Saudi Aramco overtook Apple Inc. as the world’s most valuable company, stoked by a surge in oil prices that is buoying the crude producer while adding to an inflation surge throttling demand for technology stocks.
Aramco traded near its highest level on record on Wednesday, with a market capitalisation of about $2.43 trillion, surpassing that of Apple for the first time since 2020. The iPhone maker fell 5.2 per cent to close at $146.50 per share, giving it a valuation of $2.37 trillion.
Even if the move proves short-lived and Apple retakes the top spot again, the role reversal underscores the power of major forces coursing through the global economy.
Soaring oil prices, while great for profits at Aramco, are exacerbating rising inflation that is forcing the Federal Reserve to raise interest rates at the fastest pace in decades. The higher rates go, the more investors discount the value of future revenue flows from tech companies and push down their stock prices.
“You can’t compare Apple to Saudi Aramco in terms of their businesses or fundamentals, but the outlook for the commodity space has improved. They’re the beneficiaries of inflation and tight supply,” said James Meyer, chief investment officer at Tower Bridge Advisors.
Earlier this year, Apple boasted a market value of $3 trillion, about $1 trillion more than Aramco’s. Since then, however, Apple has fallen nearly 20 per cent while Aramco is up 28 per cent.
Apple representatives didn’t respond to a request for comment.
With the Fed on pace to further raise rates by at least another 150 basis points this year and with no prospects yet of a resolution for the conflict in Ukraine, it may be a while until tech regains dominance, according to Tim Ghriskey, senior portfolio strategist at Ingalls & Snyder.
“There’s panic selling in a lot of tech and other high-multiple names, and the money coming out of there seems headed in particular for energy, which for now has a favorable outlook, given commodity prices,” he said. “Companies like Aramco are benefitting significantly from this environment.”
The year’s weakness in technology shares has come amid concerns over inflation and a more aggressive Fed. Apple’s recent results also underlined the difficulties it is facing from supply constraints. The stock is still seen as a relative safety play within the sector, given its steady growth and balance-sheet strength — factors that have limited its decline this year. The stock’s year-to-date drop is smaller than the 24.8 per cent decline of the Nasdaq 100 Index.

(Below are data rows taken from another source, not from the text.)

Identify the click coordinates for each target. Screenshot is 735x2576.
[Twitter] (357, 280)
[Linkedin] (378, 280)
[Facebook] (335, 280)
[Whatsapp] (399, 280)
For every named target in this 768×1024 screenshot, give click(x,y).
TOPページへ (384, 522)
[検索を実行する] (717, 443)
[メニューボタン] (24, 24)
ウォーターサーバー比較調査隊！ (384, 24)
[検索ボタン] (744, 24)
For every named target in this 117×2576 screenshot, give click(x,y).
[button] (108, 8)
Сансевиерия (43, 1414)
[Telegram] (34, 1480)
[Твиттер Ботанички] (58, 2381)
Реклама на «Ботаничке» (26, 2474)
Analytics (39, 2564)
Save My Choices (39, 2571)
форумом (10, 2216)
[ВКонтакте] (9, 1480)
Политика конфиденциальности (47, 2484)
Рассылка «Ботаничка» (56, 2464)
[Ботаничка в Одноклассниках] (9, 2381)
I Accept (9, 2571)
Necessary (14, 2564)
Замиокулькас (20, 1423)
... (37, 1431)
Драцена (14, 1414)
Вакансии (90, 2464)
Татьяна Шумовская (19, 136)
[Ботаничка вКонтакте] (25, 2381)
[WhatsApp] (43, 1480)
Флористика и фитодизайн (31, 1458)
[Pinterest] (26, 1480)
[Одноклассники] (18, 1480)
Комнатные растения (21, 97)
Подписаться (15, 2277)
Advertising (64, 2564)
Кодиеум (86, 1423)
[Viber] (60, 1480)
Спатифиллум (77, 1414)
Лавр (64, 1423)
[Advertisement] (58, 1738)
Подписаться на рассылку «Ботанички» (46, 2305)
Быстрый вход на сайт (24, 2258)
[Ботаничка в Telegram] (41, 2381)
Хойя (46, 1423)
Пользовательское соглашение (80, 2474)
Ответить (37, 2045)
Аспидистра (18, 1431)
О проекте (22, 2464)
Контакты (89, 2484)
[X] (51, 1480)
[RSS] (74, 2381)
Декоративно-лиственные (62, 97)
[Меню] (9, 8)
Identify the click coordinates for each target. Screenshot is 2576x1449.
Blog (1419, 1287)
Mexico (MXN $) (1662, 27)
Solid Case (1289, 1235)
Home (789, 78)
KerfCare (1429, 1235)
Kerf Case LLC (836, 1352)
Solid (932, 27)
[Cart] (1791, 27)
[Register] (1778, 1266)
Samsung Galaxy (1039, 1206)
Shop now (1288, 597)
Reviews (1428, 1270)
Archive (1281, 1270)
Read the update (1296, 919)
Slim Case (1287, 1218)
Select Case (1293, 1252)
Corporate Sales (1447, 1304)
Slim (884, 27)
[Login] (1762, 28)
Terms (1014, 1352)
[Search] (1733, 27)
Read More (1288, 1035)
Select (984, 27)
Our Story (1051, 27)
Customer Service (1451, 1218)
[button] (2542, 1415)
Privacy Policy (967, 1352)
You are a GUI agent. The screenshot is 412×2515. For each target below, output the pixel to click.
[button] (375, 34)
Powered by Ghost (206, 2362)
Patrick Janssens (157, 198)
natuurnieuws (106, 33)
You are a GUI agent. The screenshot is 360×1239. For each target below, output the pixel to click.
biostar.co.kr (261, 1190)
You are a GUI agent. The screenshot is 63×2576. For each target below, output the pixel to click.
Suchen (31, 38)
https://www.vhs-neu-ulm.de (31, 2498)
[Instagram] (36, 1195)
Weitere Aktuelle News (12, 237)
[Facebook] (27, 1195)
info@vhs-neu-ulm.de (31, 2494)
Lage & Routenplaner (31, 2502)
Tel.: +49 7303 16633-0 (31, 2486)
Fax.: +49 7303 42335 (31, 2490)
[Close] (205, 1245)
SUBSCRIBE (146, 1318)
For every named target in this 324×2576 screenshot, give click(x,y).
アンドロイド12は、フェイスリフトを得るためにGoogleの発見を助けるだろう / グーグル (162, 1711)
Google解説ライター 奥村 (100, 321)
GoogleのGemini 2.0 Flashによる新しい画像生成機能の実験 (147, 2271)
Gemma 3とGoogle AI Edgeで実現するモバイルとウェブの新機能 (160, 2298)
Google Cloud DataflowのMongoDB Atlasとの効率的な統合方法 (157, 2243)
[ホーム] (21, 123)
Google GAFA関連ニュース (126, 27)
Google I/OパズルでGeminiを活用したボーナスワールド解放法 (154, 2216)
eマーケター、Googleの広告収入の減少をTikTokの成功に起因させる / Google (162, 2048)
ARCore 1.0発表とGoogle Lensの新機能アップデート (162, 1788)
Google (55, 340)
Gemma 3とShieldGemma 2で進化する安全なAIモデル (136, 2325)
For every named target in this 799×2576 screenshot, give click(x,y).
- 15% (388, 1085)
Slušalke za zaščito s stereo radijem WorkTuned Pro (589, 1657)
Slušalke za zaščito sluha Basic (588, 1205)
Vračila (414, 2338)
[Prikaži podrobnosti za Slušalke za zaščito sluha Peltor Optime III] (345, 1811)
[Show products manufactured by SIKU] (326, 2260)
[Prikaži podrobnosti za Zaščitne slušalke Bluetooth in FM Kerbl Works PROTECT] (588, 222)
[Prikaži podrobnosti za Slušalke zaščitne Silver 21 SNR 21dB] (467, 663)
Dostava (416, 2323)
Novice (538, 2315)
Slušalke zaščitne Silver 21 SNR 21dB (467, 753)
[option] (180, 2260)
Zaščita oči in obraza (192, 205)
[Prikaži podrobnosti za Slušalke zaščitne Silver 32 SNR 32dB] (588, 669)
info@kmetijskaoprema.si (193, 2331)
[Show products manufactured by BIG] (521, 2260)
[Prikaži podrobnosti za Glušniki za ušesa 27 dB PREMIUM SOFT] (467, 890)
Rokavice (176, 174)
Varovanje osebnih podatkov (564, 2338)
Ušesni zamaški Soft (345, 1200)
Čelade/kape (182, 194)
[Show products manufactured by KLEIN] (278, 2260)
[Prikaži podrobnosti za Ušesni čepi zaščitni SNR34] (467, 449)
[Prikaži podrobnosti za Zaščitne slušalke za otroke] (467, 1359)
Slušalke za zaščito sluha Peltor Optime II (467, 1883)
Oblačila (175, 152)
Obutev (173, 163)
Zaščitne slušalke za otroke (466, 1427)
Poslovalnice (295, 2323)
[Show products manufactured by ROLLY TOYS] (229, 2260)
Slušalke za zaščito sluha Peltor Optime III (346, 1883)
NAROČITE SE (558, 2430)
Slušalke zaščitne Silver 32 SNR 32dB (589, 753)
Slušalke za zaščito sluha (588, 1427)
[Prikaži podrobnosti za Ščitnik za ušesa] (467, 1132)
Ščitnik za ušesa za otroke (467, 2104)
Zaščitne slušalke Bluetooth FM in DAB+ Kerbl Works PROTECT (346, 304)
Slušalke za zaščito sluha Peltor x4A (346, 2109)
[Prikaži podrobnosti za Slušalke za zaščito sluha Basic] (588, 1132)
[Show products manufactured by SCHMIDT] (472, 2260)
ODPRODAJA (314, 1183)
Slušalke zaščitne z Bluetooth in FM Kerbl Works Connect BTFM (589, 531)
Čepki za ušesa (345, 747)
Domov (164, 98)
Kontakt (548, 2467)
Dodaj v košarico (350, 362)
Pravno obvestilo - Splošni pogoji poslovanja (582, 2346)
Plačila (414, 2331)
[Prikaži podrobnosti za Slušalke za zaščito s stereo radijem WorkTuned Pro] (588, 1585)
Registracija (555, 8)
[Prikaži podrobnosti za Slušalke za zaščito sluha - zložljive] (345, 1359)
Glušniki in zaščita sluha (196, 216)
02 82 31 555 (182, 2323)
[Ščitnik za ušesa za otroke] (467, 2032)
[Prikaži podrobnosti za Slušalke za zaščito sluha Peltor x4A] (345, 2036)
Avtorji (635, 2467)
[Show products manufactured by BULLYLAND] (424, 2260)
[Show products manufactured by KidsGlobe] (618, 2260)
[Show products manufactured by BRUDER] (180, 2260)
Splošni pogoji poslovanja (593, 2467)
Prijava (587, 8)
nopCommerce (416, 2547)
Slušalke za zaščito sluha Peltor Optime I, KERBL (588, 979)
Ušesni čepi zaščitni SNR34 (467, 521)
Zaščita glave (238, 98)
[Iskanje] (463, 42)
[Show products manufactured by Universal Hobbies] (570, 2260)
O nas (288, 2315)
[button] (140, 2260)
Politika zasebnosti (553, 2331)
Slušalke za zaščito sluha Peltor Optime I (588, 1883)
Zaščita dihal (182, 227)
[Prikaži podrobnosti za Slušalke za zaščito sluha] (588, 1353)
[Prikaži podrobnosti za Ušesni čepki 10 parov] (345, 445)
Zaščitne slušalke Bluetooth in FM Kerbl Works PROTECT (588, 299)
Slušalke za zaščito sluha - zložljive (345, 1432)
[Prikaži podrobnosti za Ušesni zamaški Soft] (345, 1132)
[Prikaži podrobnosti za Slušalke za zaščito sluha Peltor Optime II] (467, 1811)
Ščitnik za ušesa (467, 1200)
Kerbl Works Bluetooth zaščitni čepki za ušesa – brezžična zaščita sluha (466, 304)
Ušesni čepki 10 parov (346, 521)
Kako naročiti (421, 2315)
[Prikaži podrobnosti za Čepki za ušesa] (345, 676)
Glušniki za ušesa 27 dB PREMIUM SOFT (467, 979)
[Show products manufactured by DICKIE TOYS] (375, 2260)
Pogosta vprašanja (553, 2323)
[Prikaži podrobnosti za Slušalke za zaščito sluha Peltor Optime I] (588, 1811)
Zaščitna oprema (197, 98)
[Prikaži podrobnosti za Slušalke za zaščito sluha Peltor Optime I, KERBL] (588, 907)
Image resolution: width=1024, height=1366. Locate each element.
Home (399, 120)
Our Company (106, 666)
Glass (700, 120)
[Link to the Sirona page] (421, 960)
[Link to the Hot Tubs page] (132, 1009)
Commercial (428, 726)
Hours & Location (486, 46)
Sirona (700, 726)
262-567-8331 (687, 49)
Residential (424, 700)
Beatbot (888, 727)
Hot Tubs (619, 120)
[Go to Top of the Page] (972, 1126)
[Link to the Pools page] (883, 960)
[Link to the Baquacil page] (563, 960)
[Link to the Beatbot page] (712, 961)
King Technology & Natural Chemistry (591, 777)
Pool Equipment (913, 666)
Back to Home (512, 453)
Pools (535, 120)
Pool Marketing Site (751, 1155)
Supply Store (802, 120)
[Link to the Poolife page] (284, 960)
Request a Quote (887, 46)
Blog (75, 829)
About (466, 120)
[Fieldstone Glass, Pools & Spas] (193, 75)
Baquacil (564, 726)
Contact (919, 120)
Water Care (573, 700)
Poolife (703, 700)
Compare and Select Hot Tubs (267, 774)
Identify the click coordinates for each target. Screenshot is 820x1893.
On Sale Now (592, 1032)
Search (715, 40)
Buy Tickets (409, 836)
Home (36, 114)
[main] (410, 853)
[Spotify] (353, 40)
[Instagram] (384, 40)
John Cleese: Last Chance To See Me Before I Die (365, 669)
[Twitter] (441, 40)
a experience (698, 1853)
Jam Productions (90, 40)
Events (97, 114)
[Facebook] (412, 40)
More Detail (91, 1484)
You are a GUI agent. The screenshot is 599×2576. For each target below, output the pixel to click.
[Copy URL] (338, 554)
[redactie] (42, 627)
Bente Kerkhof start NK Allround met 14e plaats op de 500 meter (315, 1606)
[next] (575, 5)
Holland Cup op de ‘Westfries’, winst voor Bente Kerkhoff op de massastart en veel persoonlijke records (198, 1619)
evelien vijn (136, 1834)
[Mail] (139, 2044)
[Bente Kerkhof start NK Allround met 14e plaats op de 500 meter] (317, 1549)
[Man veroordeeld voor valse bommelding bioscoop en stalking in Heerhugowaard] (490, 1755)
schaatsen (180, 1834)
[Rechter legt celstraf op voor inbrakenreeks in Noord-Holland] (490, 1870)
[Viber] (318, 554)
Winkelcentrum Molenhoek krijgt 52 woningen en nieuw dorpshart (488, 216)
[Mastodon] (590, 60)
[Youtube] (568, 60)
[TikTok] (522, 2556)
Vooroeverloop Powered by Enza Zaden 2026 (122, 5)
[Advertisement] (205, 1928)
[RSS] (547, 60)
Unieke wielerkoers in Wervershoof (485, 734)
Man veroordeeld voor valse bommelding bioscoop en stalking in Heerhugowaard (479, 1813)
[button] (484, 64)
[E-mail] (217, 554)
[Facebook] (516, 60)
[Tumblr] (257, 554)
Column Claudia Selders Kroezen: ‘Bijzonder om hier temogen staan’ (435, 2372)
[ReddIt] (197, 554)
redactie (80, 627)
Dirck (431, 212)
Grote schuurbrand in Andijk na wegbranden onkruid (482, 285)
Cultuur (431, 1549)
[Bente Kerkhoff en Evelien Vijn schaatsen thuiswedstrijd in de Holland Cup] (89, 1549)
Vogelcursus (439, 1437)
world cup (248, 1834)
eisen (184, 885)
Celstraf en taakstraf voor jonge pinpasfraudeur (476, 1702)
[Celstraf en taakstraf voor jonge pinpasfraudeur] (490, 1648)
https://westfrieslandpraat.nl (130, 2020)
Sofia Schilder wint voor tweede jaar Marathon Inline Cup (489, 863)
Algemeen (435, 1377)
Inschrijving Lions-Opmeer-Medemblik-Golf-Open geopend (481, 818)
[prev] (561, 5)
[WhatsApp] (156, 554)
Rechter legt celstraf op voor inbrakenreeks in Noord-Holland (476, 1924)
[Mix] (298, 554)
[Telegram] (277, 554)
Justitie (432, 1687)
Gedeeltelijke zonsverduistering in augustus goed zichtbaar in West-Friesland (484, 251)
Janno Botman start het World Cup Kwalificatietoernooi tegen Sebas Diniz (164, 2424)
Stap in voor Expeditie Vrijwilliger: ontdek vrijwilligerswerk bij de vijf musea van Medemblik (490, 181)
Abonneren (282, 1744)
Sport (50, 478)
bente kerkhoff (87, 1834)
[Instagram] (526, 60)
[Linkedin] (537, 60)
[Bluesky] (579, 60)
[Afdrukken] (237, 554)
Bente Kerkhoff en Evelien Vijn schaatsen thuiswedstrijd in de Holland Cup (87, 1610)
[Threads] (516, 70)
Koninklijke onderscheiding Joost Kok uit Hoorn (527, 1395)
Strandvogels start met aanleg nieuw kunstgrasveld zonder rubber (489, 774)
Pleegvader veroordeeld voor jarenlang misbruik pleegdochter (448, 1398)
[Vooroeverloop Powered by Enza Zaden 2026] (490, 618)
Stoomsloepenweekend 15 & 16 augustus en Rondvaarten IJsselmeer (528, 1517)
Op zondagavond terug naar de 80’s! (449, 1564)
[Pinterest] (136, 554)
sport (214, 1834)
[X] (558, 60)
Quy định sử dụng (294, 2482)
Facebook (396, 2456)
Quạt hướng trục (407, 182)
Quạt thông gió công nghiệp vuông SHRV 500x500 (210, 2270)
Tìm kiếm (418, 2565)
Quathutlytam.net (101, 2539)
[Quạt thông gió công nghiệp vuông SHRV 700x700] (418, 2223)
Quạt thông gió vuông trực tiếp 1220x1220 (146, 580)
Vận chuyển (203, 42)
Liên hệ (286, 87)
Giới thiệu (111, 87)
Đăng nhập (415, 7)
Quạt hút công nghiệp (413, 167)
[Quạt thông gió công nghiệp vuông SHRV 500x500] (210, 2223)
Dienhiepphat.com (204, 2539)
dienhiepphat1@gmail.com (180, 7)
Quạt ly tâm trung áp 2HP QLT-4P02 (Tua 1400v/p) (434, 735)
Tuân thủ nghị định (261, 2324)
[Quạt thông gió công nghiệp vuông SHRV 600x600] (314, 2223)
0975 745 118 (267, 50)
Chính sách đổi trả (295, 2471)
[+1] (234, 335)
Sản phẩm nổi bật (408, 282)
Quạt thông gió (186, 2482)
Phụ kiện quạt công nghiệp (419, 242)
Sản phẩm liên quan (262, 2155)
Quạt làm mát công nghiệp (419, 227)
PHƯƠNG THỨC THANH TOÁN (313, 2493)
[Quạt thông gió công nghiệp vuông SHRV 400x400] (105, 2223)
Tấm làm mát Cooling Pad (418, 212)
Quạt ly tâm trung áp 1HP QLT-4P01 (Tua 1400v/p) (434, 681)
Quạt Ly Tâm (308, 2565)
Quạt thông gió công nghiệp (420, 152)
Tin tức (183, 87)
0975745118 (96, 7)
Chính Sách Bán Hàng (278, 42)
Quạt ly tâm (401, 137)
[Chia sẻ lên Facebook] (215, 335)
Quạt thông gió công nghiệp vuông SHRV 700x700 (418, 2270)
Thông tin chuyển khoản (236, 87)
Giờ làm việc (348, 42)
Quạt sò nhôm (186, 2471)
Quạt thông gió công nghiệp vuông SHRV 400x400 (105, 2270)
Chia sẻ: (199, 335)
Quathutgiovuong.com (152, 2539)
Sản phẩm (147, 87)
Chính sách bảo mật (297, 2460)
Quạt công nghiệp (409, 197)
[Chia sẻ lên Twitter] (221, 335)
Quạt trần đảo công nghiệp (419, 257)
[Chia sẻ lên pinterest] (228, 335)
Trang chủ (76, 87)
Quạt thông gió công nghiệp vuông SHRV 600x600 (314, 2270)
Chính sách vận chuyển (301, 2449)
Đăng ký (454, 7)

Apple remains the largest stock among U.S. companies. Microsoft Corp., in second place, has a market capitalisation of $1.95 trillion.
Meanwhile, the S&P 500 Energy sector has soared 40 per cent this year, supported by a rally in the price of Brent crude oil which has gone from about $78 a barrel at the start of the year to $108. Occidental Petroleum Corp. is the top performing stock in the S&P 500 this year, with a 107 per cent advance.
“In a bear market, buyers aren’t enticed by fair value, they want cheap values, and I think buyers will remain on strike until we see more pain and prices look even more attractive,” said Meyer at Tower Bridge.